How cold was it that winter, and the one before that and the one before that when I always seemed to be on 119th Street, walking head-down from Amsterdam to Broadway against the bitter wind in the long brown coat with the hood that my mother had paid $100 for at Macy’s in the suburbs, a coat that I loved, Red Riding Hood, a romantic coat, long and full, not tight and belted like the trench coats my parents liked, long, full and flowing, and the six-foot Icelandic scarf that my almost-useless high school boyfriend had given me, the one present he really got right. The scarf and the coat and the fierce wind and the grey unforgiving sky. The tiny Apple supermarket and the dress shop where I bought a tent dress in browns and greens, cotton, full and cheap, but a shopping mistake. It doesn’t get worn. It gets thrown out somewhere eventually before or after the drive to California just a few weeks after Eric drops me off in the snowstorm.
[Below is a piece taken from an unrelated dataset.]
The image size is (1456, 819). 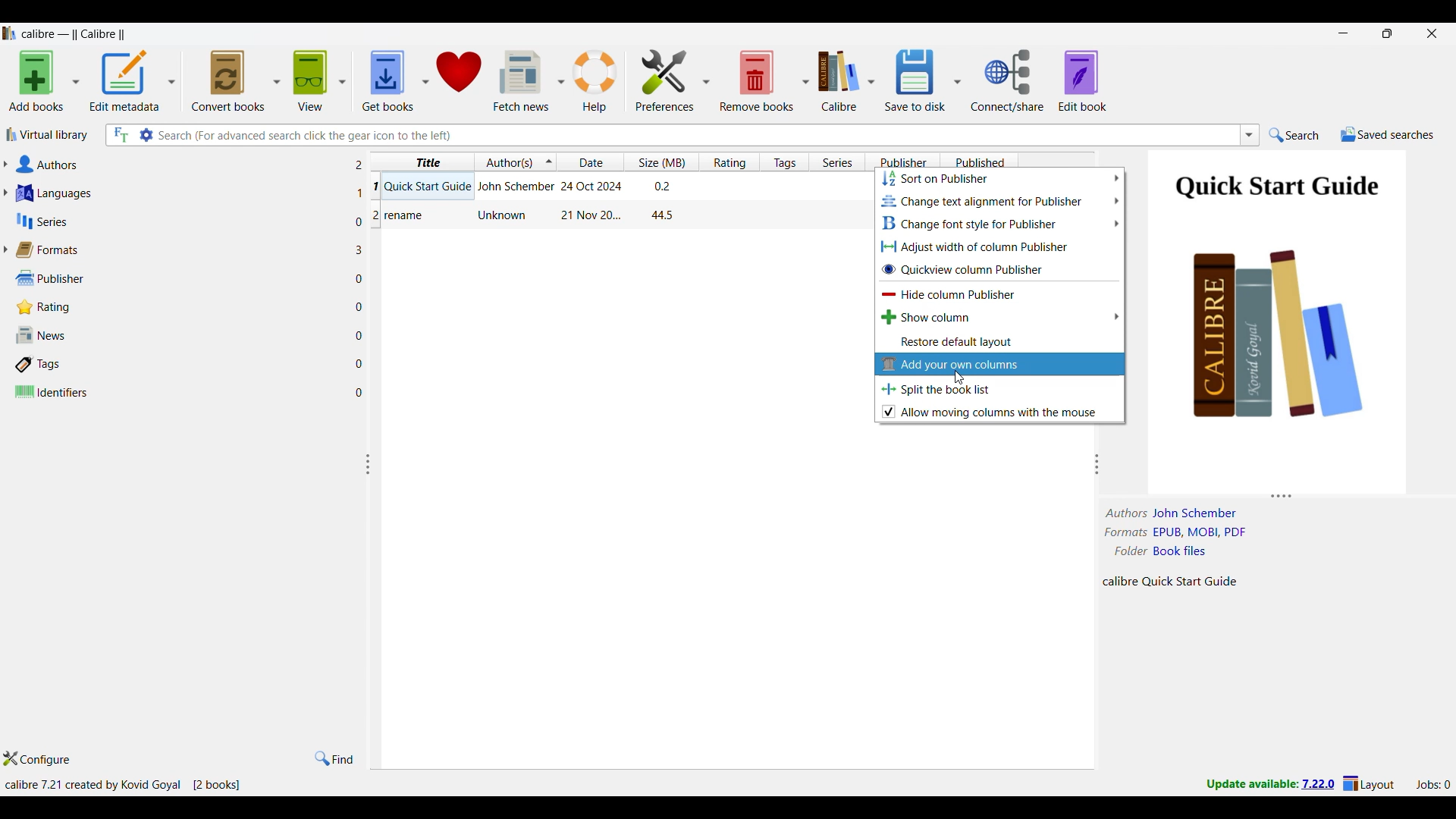 What do you see at coordinates (1178, 513) in the screenshot?
I see `Authors name` at bounding box center [1178, 513]. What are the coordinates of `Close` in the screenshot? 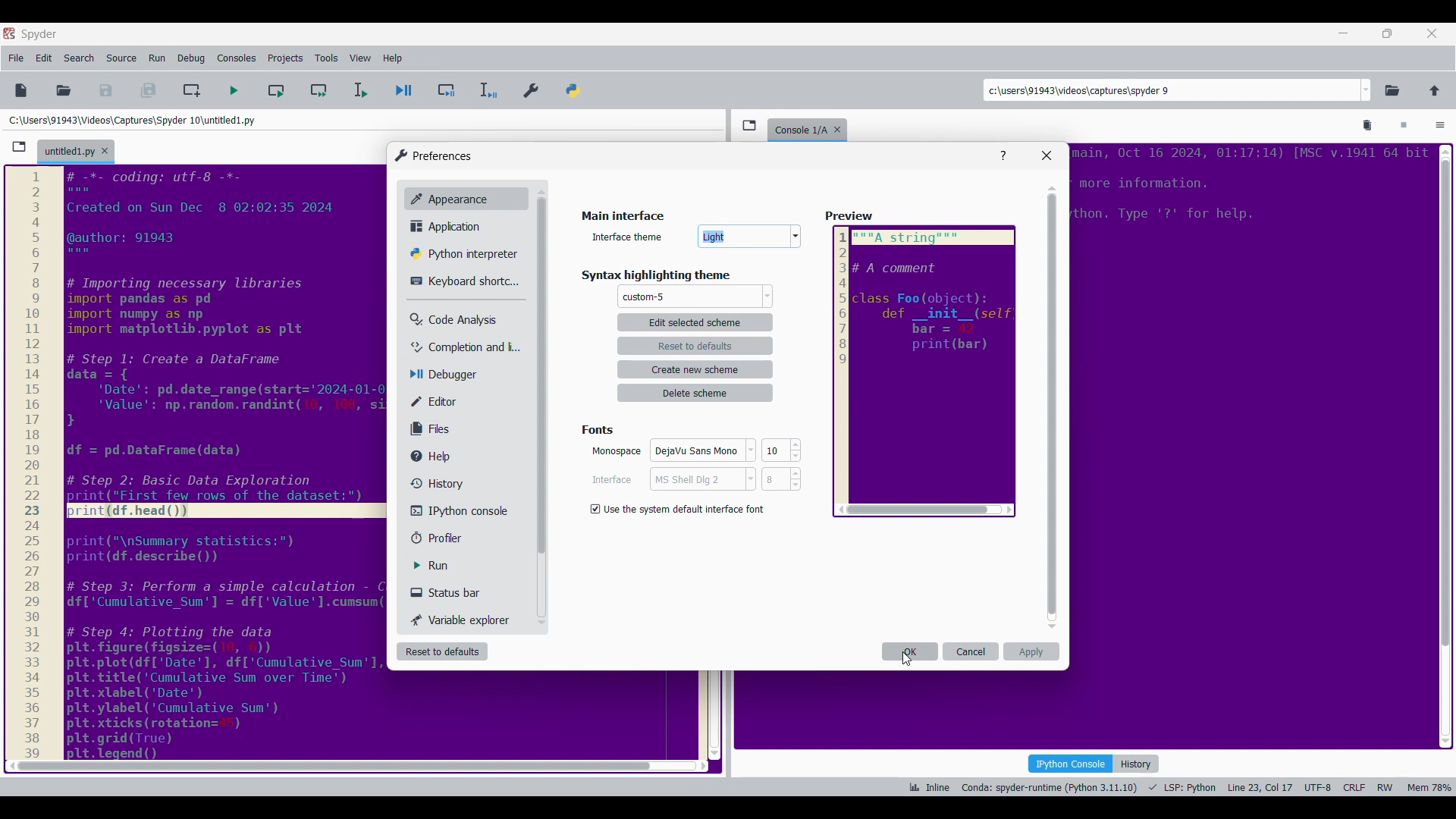 It's located at (1047, 156).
I buy a duffle bag at the Army/Navy store, a long green sausage, and I put all my clothes into it and put it in the trunk of the big white boxy Mercedes that is my boyfriend’s car. Of course he has a Mercedes. He has everything.

He is driving to Los Angeles. Now he is saying I can come if I want to. He has often said he will go to LA to become a film director and I am sure he will. I don’t say anything about coming with him. I don’t know what I will do when he leaves. I don’t think about it. There is too much to think about with him going once a week to spend the night in Harriet’s apartment – I imagine him there, I imagine a dark place, the little girl, this woman who is so old but he wants to sleep with her and she is so much a writer that there are paperbacks with her name on them and I have no idea how to get from here to there, but she knew how to do it and now my boyfriend sometimes likes her better than me and this is like a knife in my stomach that I say doesn't hurt.

And then somehow he is inviting me to go with him to this California where he will become a film director and I am sure he will. I do not know how I will become anything. He says he has been waiting for me to finish school so we can go together, but I didn’t know that, he never told me, and it didn’t feel that way – Harriet and Eric -- but it is fine with me to go too, to go to California now, sure – go with him, be part of his adventure that is now filling the apartment. It takes me fifteen minutes to put my clothes in the green sausage, but he is making tapes for the road – each color-coded: red for fast tapes, blue for slower ones, violet for sleep tapes – each with a title like a book, each made as carefully as a stained-glass mosaic, and he buys two small cases to carry them in – two little sort-of suitcases especially for cassette tapes and his trip is all there is so of course I will come too, as if I were really part of it, and his sister comes a day or two before we leave, Buf, his sister, with her blonde spaghetti hair – that’s what their little half-sister called it – I remember Buf coming home and telling us about it, laughing – she always laughed so intensely, they both did, as if there was a lot at stake in that laughter, as if you better join in or else -- describing the taxi ride and the cute little sister saying “spagheti hair” – and the fact is that Buf is plain. But she rolled us an ounce of pot into joints so we’d have enough for the road. My boyfriend and I always smoked with pipes, neither of us could roll, but Buf had learned somewhere along the way and she did it for us. Mostly, she is exactly the same as my boyfriend and the ways in which she is different do not count. Except for that she can roll. This is maybe her only difference that is cool. She and my boyfriend always laugh at the same jokes, are always part of one world -- one they made together -- or maybe he made it and she is Citizen Number One -- I am allowed in, but only with a visa.